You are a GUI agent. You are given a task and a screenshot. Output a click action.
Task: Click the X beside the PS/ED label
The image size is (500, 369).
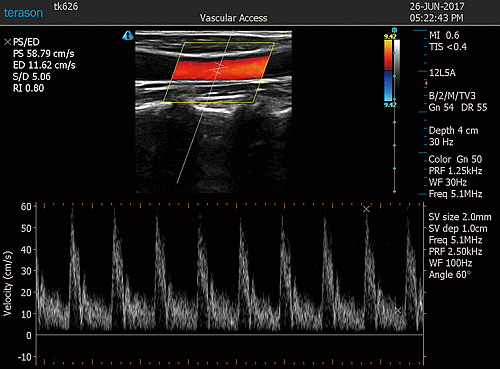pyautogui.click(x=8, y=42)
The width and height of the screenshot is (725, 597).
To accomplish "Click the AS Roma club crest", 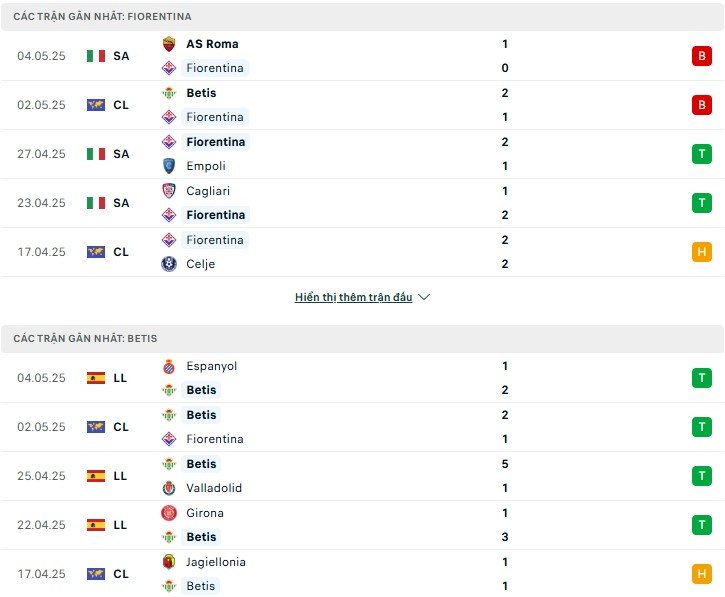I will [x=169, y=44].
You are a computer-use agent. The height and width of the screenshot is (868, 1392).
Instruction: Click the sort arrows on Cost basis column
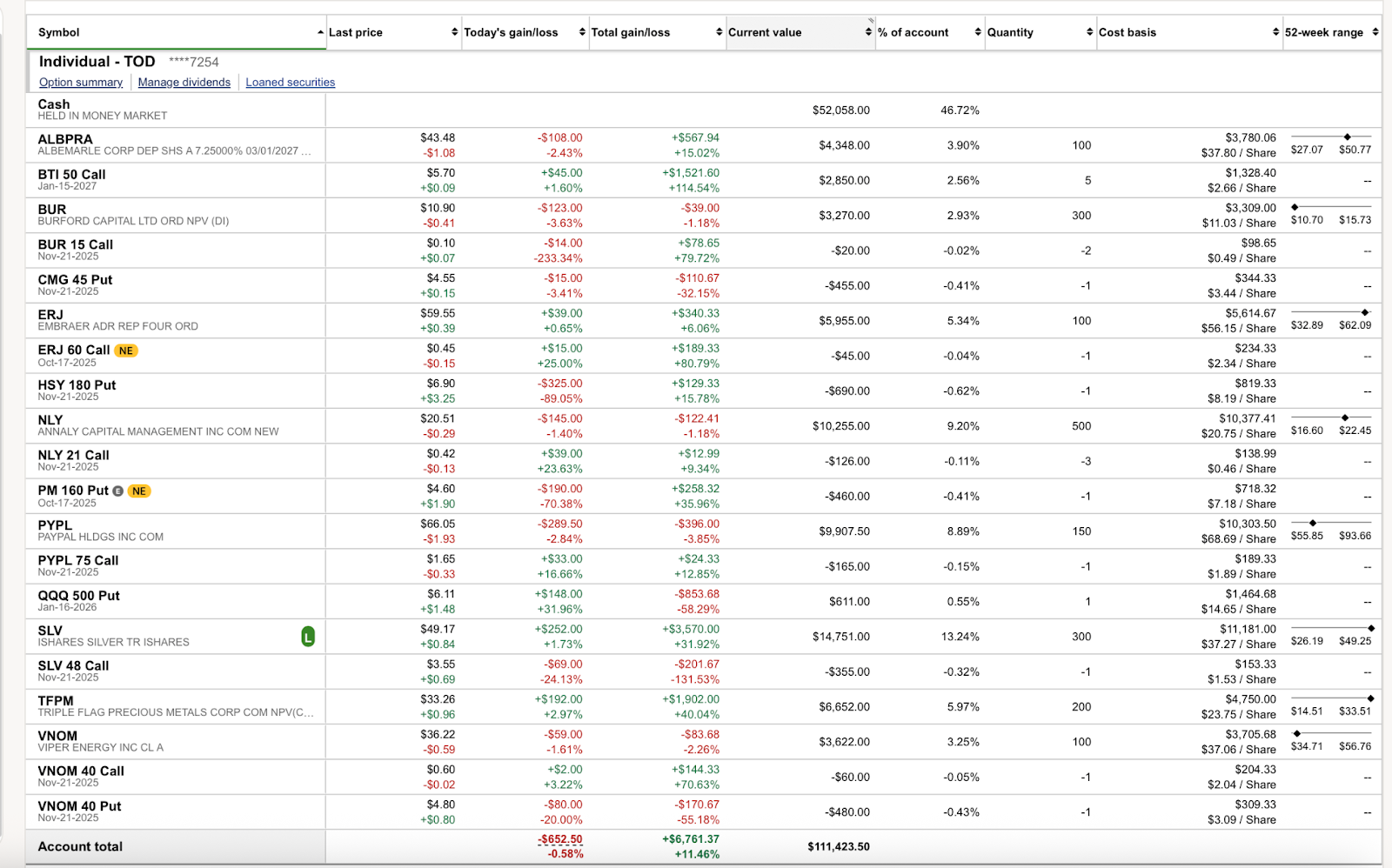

...

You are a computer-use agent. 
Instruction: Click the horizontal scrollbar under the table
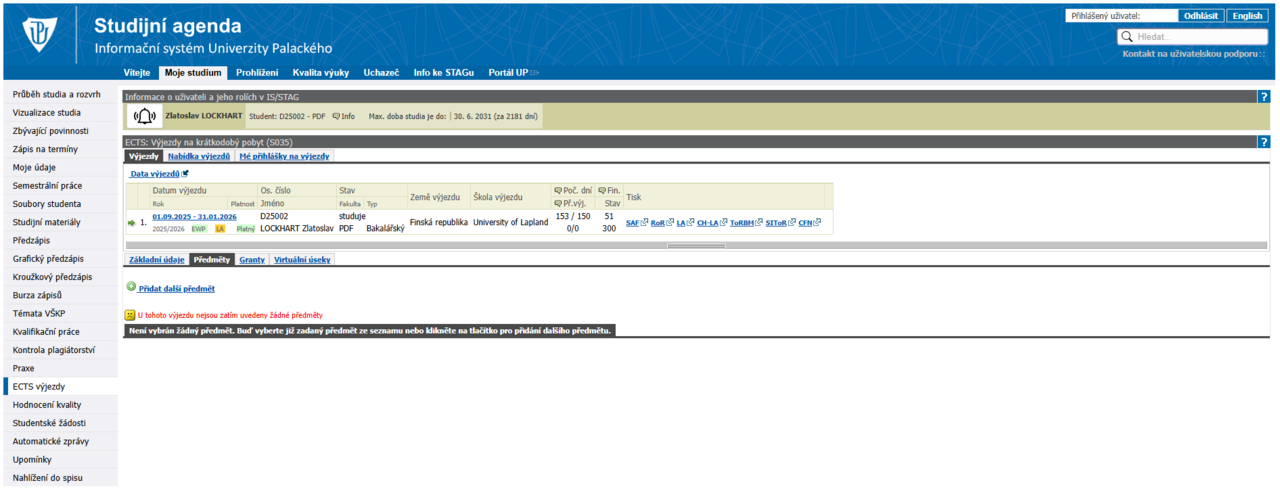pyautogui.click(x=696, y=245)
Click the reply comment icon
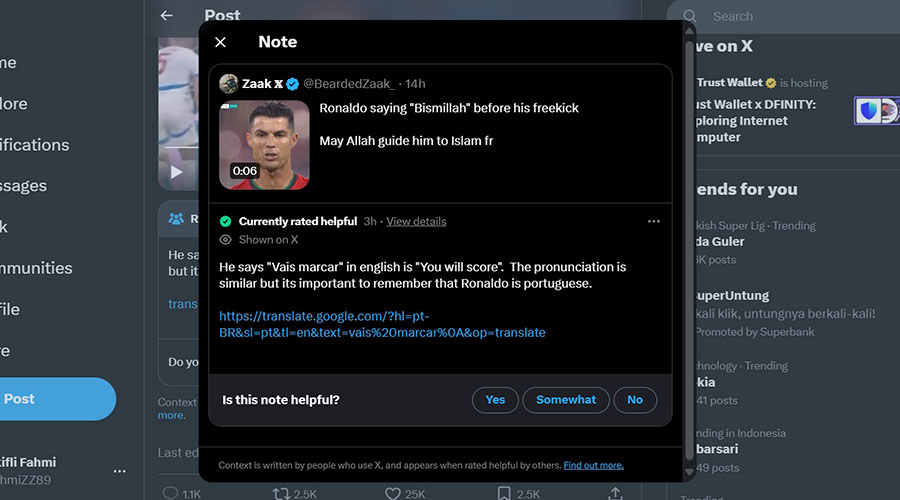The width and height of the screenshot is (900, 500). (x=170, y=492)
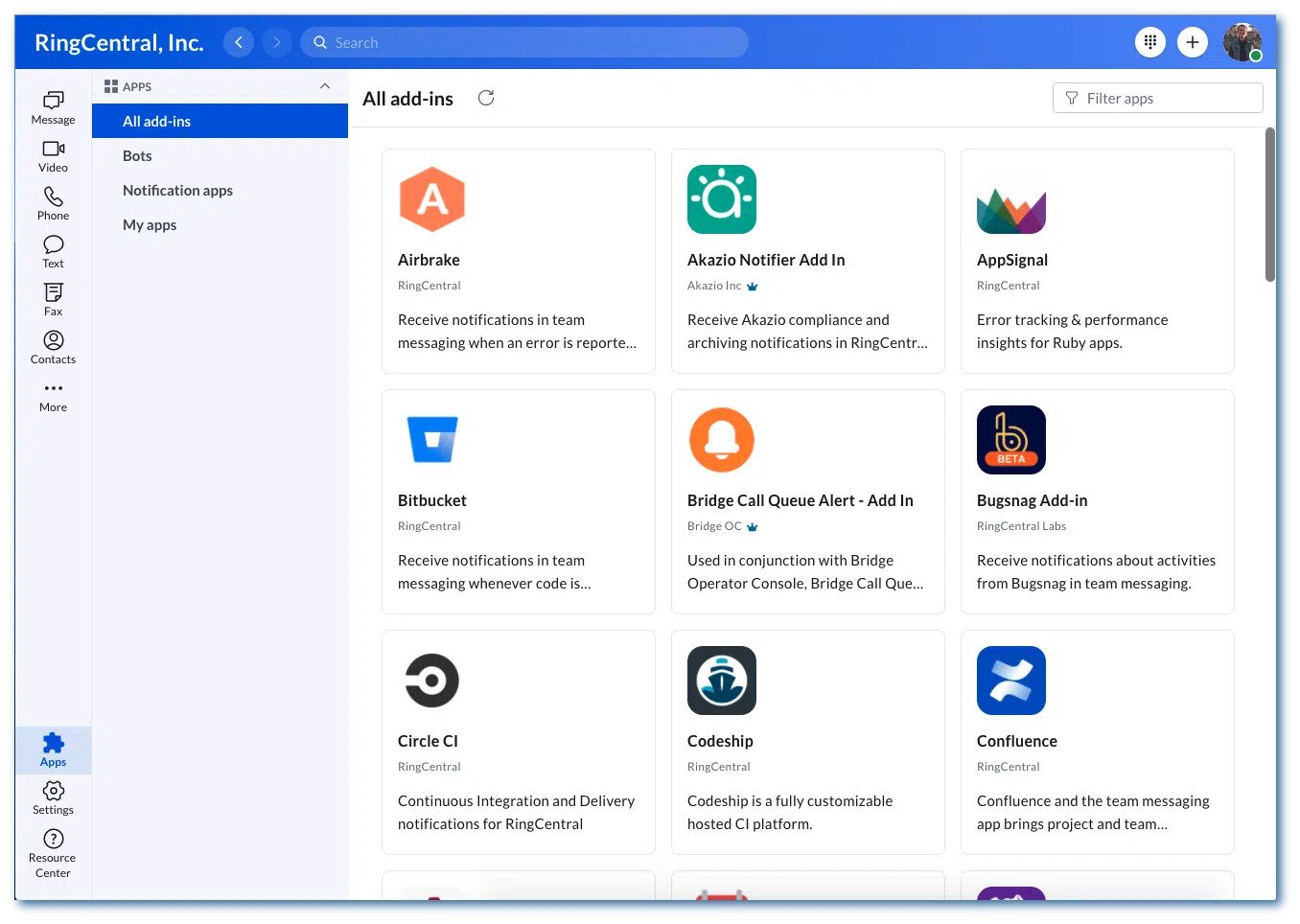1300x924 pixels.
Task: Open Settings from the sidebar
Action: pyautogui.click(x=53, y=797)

...

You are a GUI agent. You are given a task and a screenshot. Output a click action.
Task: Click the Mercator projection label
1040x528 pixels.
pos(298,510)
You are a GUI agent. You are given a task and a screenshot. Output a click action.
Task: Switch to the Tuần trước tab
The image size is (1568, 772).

Instructions for the task ▸ Using the data above, reproduce exactly the lines from the line that contains "1040x528 pixels." through the line that contains "The image size is (1568, 772).", including both.

Answer to the problem ▸
1040x528 pixels.
pos(298,510)
You are a GUI agent. You are given a task and a screenshot. Output a click action.
Task: Switch to the Tuần trước tab
The image size is (1568, 772).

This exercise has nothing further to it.